Didn’t mean agencies, meant hexagon. Sorry about that.
Wow, a great reference. I have been to the inklingo site and just didn’t get it. I might need to look at it again. Thank you for taking the time to do this very informative list.
Thank you for all the great information. I have known about the site for sometime, but neglected to dive in. Will put this on the list of must do’s.
Such an interesting post, Kerry. It will take me a few readings to absorb it. I was surprised on how much is free. Thanks for sharing!
Really great explanation. I was very confused by it myself. Will have to save your post to favorites for when I’m ready to try this out.:)
Inklingo has also been on my curiousity list. I love the diamond shape and hope to attempt a feathered star one day either by hand or machine. Thanks Kerry.
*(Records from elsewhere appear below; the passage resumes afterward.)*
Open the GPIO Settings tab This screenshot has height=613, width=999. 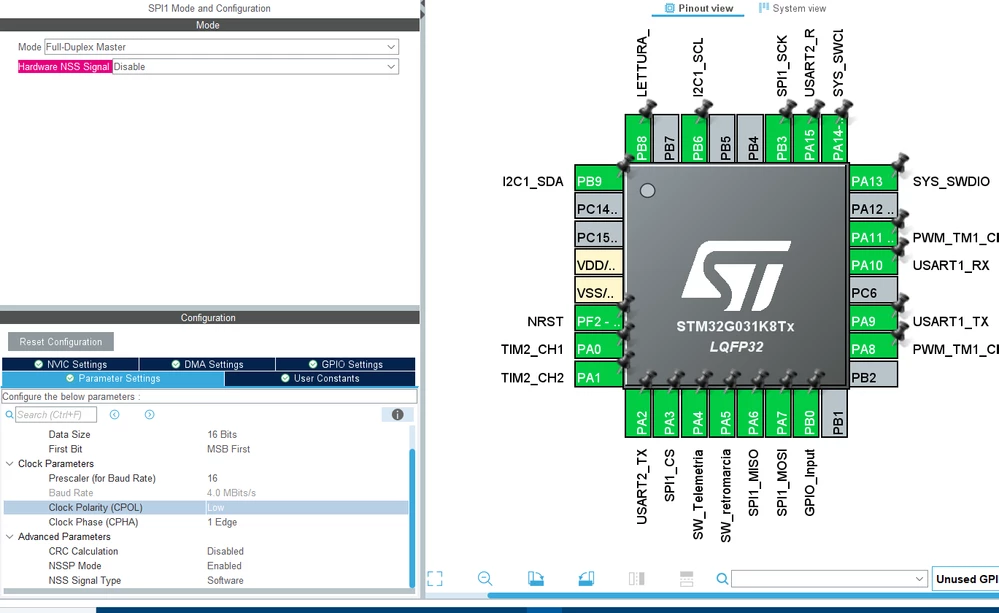coord(345,364)
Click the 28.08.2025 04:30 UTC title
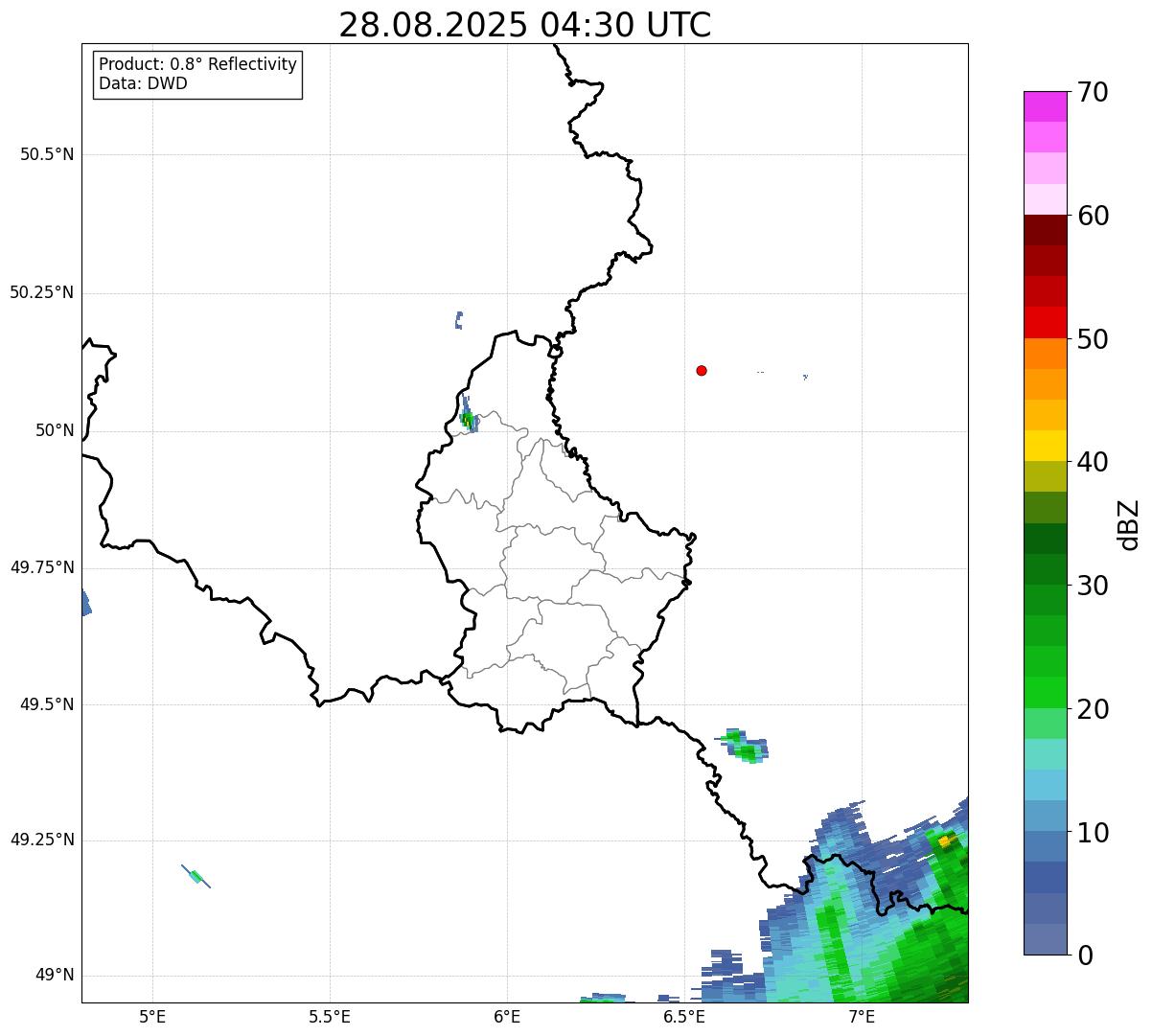The image size is (1152, 1036). (x=525, y=24)
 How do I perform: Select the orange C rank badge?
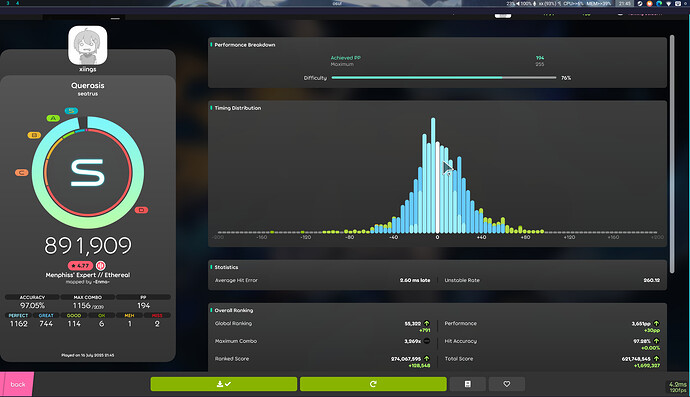pyautogui.click(x=22, y=173)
Thank you so much for the visual explanation. I follow the Inklingo blog, and have a couple of collections, but haven’t worked out the printing – this resource is fantastic! Can’t wait for your sequel – when you can custom print pages – for ‘fussy printing repeats’, that’s the one that is confusing. Thanks, Robyn
I have a question about your 5″ x 5″ square. I, too, have an HP printer and I tried to custom print via HP’s instructions on their website. I couldn’t print a 5×5 square (computer said it was too small) but I could print a 5×7. How did you get your 5×5? Did you trick the computer into thinking the piece of paper/fabric was bigger than 5×5?
I was a skeptic until I got to the custom fabric sizes. Now, I think I have to try it.
By the way, this was a very helpful blog post!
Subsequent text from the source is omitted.